Between exams, papers and maintaining an active social life, many college students feel they can’t really find the time to keep up on their personal health and wellness until an illness catches hold and stops them in their tracks. With most colleges providing health care and endless physical activities for students, staying healthy in college is about as easy as it will ever get. Here are a few tips to help students make the most of the resources at their fingertips and to ensure they stay healthy and illness free throughout their education.

Diet

Without careful attention to your diet, you could end up putting on the freshman 15 and more. Follow these tips to help keep your diet healthy and beneficial.

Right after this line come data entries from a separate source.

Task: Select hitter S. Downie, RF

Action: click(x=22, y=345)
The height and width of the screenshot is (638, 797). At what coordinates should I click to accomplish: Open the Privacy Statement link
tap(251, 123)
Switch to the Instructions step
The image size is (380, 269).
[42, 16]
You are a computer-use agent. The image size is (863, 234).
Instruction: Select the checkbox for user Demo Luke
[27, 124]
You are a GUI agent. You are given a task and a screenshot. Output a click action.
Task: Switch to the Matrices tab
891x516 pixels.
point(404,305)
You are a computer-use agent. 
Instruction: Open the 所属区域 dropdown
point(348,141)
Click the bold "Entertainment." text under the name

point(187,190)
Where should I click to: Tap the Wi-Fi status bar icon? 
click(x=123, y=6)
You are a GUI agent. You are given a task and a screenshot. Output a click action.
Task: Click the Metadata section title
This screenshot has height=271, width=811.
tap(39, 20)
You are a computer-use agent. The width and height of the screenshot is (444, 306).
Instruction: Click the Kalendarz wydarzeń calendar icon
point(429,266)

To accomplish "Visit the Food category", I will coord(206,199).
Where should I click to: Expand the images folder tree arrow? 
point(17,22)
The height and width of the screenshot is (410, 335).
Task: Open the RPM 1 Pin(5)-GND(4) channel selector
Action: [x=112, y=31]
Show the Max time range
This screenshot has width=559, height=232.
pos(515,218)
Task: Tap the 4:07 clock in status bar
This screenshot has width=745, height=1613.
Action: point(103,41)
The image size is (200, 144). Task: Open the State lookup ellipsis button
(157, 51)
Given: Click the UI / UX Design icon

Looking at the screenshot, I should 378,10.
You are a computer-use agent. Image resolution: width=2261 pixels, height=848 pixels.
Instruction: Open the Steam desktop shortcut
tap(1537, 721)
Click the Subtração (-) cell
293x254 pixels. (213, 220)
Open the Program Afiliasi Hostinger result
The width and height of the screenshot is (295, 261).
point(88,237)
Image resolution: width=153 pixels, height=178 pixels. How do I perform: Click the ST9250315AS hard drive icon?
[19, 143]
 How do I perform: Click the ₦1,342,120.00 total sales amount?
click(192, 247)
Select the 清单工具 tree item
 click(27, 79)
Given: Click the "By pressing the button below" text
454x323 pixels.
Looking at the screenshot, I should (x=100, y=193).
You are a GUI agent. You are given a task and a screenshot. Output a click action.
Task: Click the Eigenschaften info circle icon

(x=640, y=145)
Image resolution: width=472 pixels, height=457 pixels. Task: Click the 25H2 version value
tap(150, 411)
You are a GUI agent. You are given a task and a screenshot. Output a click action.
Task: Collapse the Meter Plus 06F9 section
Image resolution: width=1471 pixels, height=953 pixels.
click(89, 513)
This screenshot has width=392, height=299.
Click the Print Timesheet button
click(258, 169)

  1. Learn proper portion size. To avoid eating too much of even the healthiest foods, keep track of how much you’re eating. For most people, meat servings should be about the size of a deck of cards and other servings vary by the type of food.
  2. Vary your meals. When the cafeteria has your favorite foods daily it can be easy to return to those old favorites every day. Changing up your diet from day to day is an important part of good nutrition so take advantage of the variety of selections available to you.
  3. Eat breakfast. Start your day off right with a good meal when you get up. Whether you’re rolling out of bed at noon or up at the crack of dawn for class, make sure you start your day with a balanced, healthy meal.
  4. Keep healthy snacks around. It’s easy to eat healthy if you keep the Cheetos at bay and stock your dorm room with fruits and other healthy snacks. You’ll be more likely to reach for these than junk food if you keep them nearby or in your backpack.
  5. Drink moderately. While college students are known for their partying, you can still have a good time without consuming all the calories that come along with binging on beer, plus you’ll avoid the hangovers and other negative effects. Drink in moderation and you can have a good time without hurting your health.
  6. Don’t fight stress by eating. It can be tempting to reach for a bag of chips or some cookies when you’re stressed out about an impending exam. Eating won’t help your stress go away, so avoid filling up on snacks. Try working out or taking a break instead.
  7. Drink water. Drinking enough water can help boost your concentration as well as keep you from overeating. Make sure to keep hydrated as you go through your day by bringing water with you.
  8. Limit sugary and caffeinated beverages. Beverages may not fill you up, but they sure can help fatten you up and have a detrimental effect on your overall health. You don’t have to completely give up soda and coffee, but you should scale back in order to keep yourself in tip top shape.
  9. Try to eat fruits and veggies. Even if fruits and vegetables don’t comprise some of your favorite foods, try to incorporate at least a few of them into your diet each day.
  10. Limit junk food. Junk food is fast and easy and many students end up eating a lot of it while they’re on the run to class or to work. While a little fast food now and again won’t really hurt you, make sure it doesn’t become a habit.
  11. Make it convenient to eat right. Don’t make it hard for yourself to eat right. Buy healthy foods and stock your fridge and room with them to ensure they’re the first things at hand when you get hungry.
  12. Don’t skip meals. With so much to do, it’s easy to forgo eating to run off to class or the library. Don’t skip meals. Set up foods you can eat on the run so you’ll have the energy to keep going.
  13. Indulge every once in awhile. A little treat now and then is a great way to reward yourself for eating a healthy diet. Give yourself a break and indulge in a food you love but can’t eat all the time.
  14. Take vitamins. If you feel like you aren’t getting the nutrition you need from your diet, don’t hesitate to supplement it with some multi-vitamins to stay healthy and illness free.
  15. Get help for eating disorders. While many groups focus on helping students lose weight, there are those who need help fighting eating disorders as well. If you are worried you have an eating disorder and want help, don’t be afraid to reach out to campus resources for help.